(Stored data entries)
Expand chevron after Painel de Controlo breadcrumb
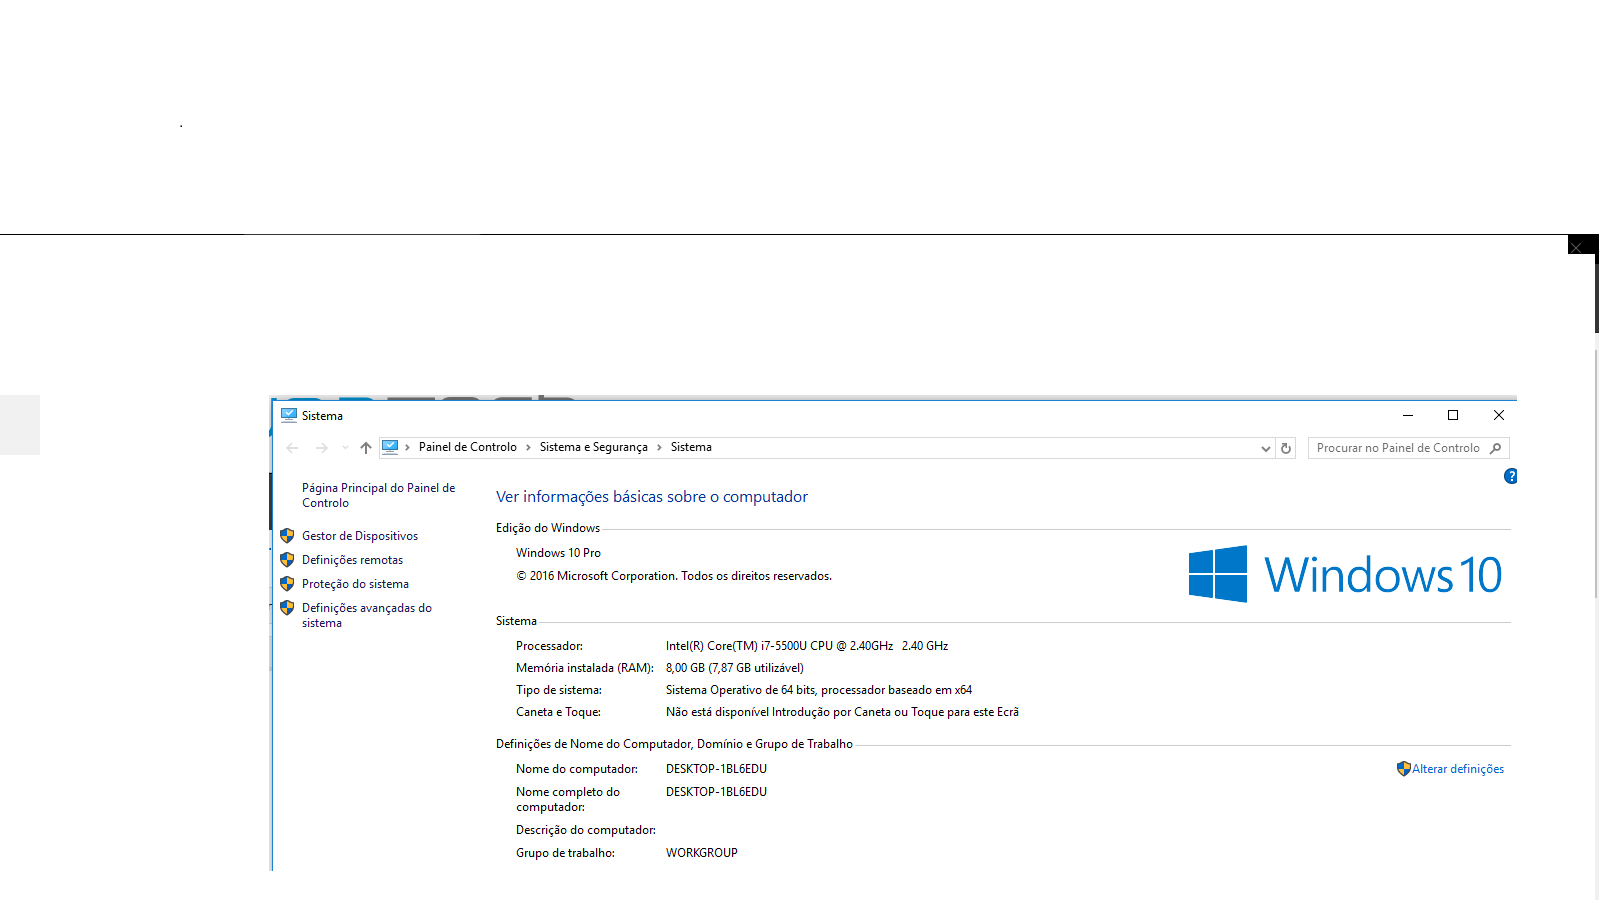This screenshot has height=900, width=1600. pos(528,447)
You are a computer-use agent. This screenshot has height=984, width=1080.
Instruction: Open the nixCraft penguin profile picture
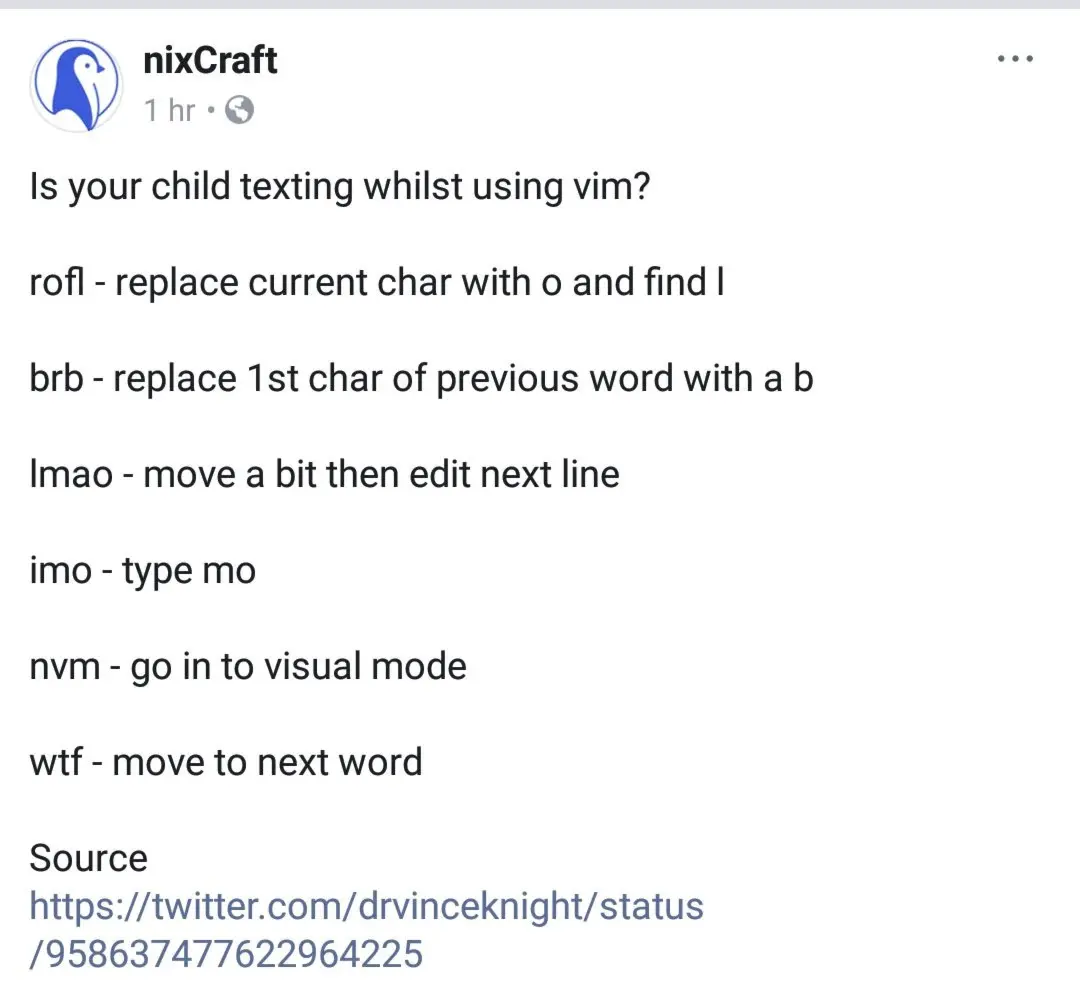pos(76,86)
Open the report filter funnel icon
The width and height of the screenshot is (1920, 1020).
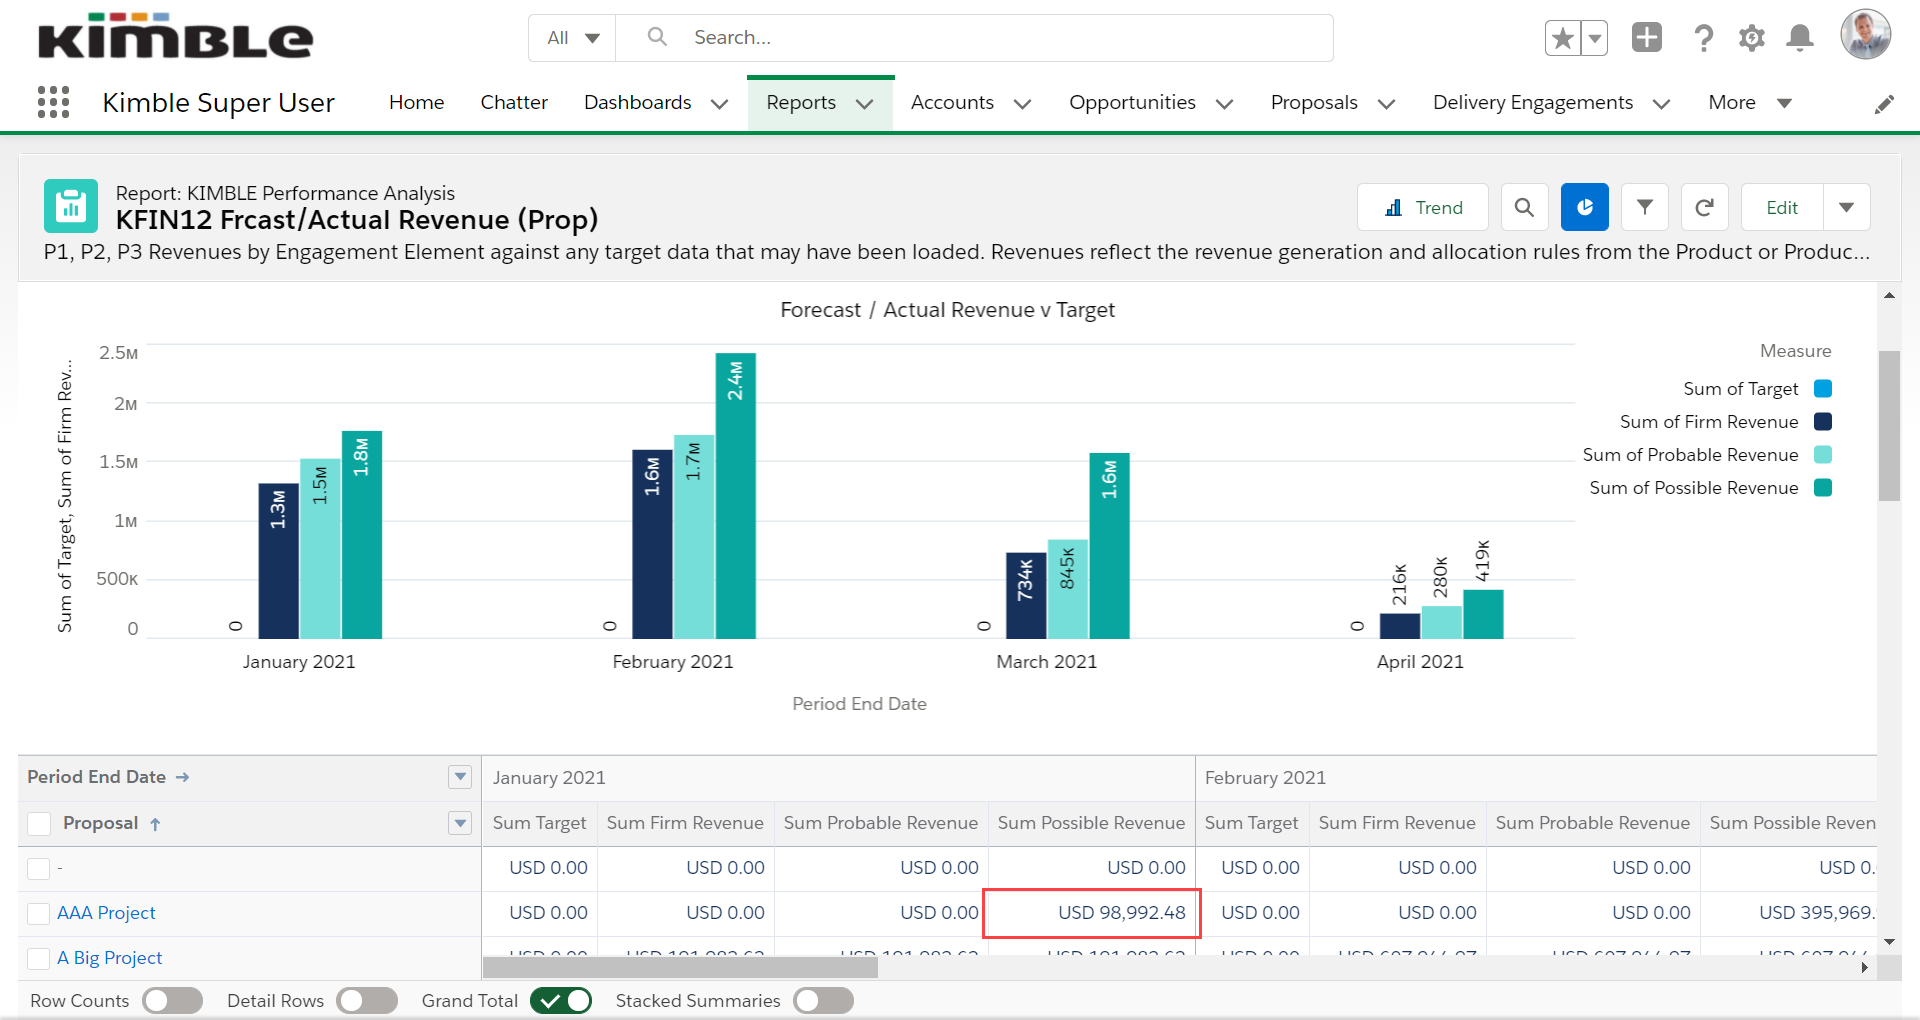(1644, 207)
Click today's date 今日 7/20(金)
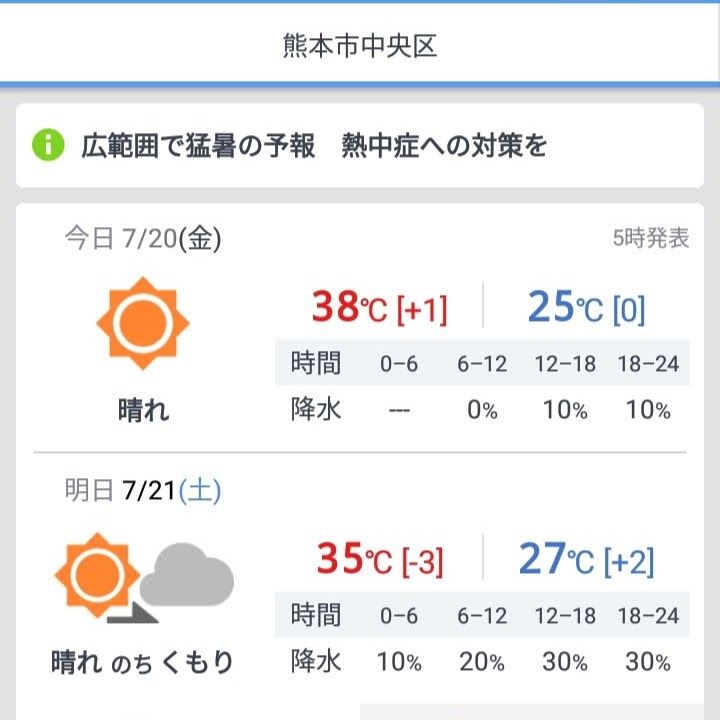This screenshot has width=720, height=720. (143, 238)
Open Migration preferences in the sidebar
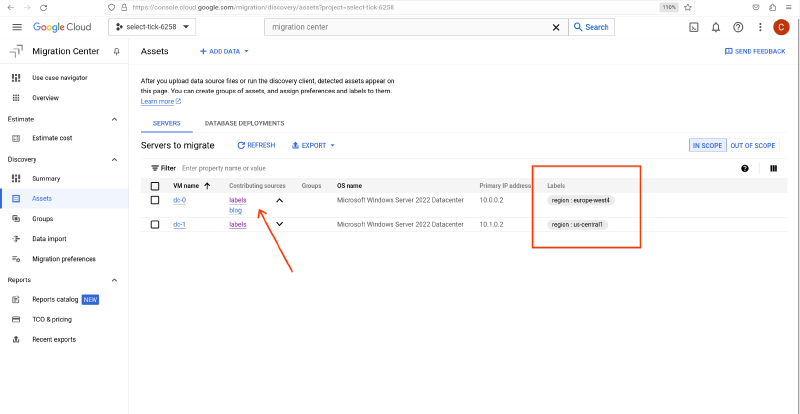The height and width of the screenshot is (414, 800). click(64, 259)
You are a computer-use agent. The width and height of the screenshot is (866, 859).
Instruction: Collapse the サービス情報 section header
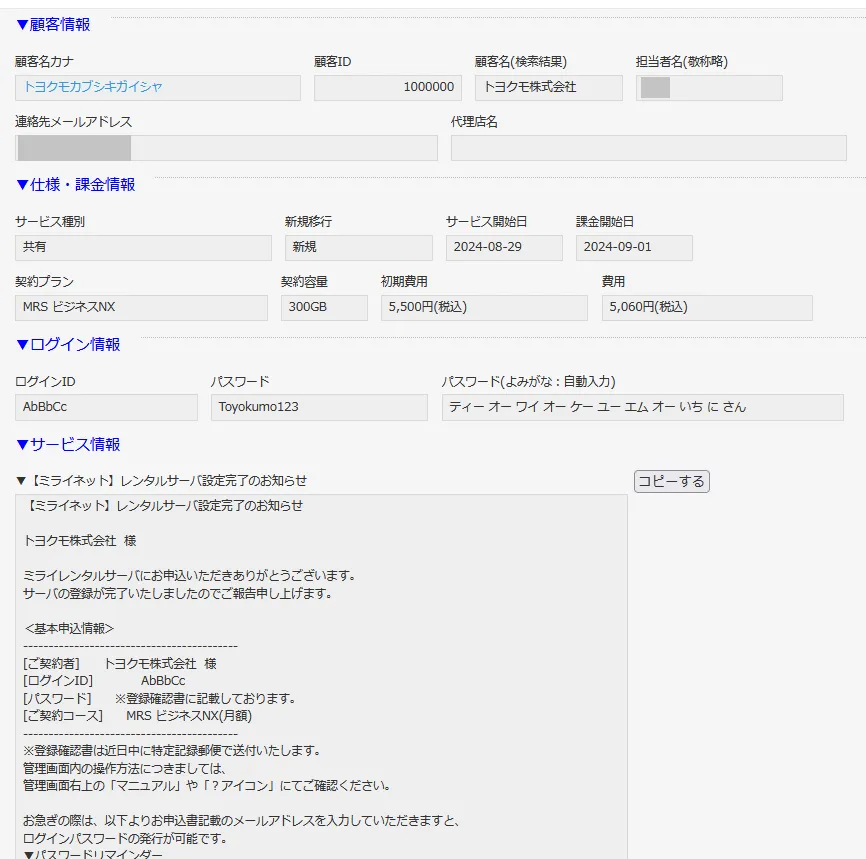point(68,445)
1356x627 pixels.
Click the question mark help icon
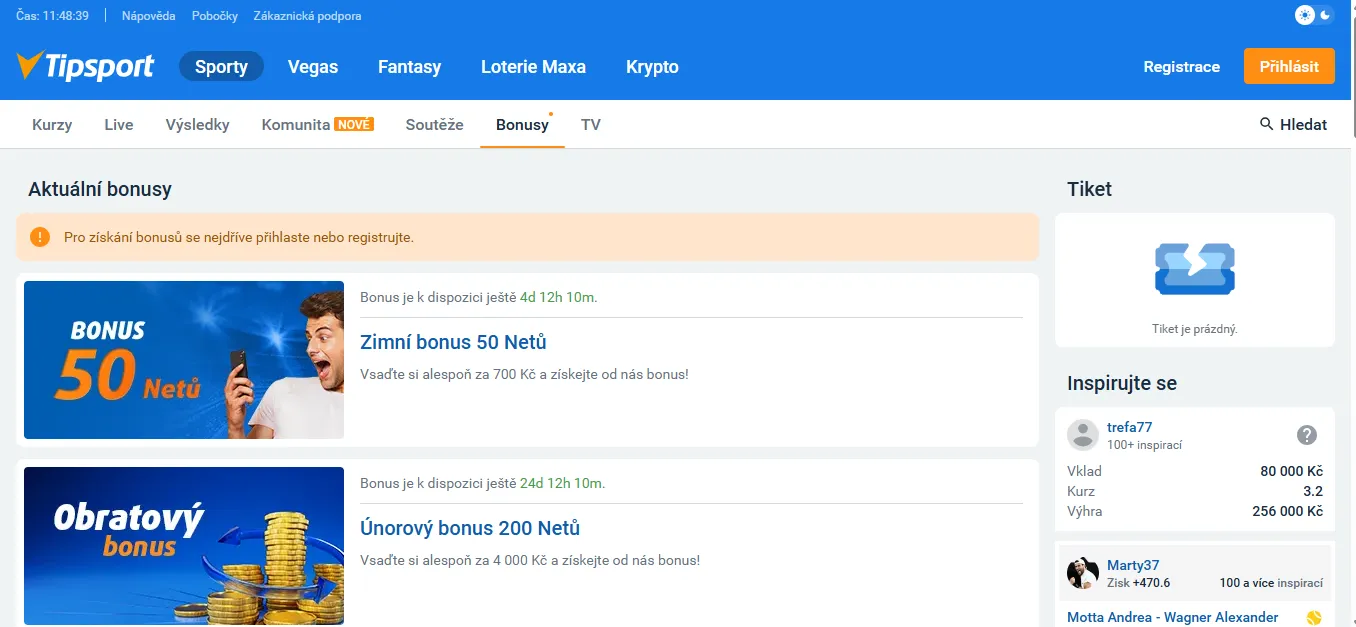point(1306,435)
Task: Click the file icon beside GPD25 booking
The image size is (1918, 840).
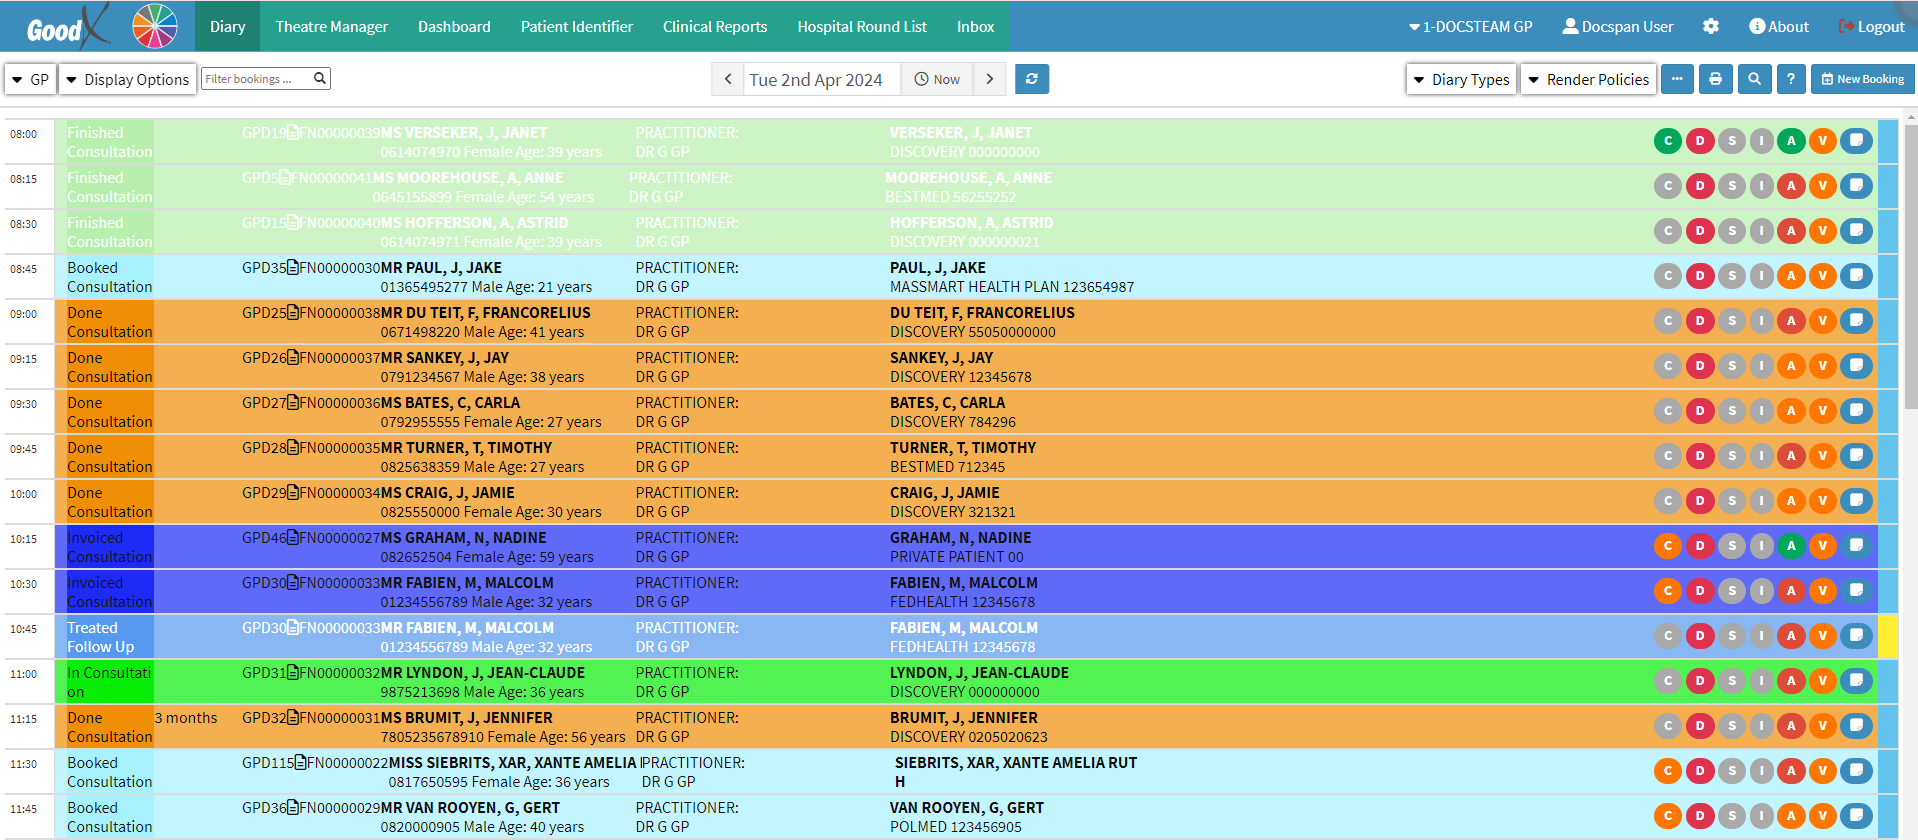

* TASK INSTRUCTIONS
Reproduce each entry precisely; the pictures stay out.

* SOLUTION FOR THIS EXERCISE
Expand chevron after Painel de Controlo breadcrumb
This screenshot has height=900, width=1600. pos(528,447)
You are a computer-use agent. This screenshot has height=984, width=1080.
Instruction: Open the nixCraft penguin profile picture
pos(76,86)
Open the report filter funnel icon
The width and height of the screenshot is (1920, 1020).
(1644, 207)
Click today's date 今日 7/20(金)
This screenshot has width=720, height=720. (143, 238)
Open Migration preferences in the sidebar
The height and width of the screenshot is (414, 800). click(64, 259)
You are a computer-use agent. The width and height of the screenshot is (866, 859).
Instruction: Collapse the サービス情報 section header
point(68,445)
1356x627 pixels.
Click the question mark help icon
point(1306,435)
Task: Click the file icon beside GPD25 booking
The image size is (1918, 840).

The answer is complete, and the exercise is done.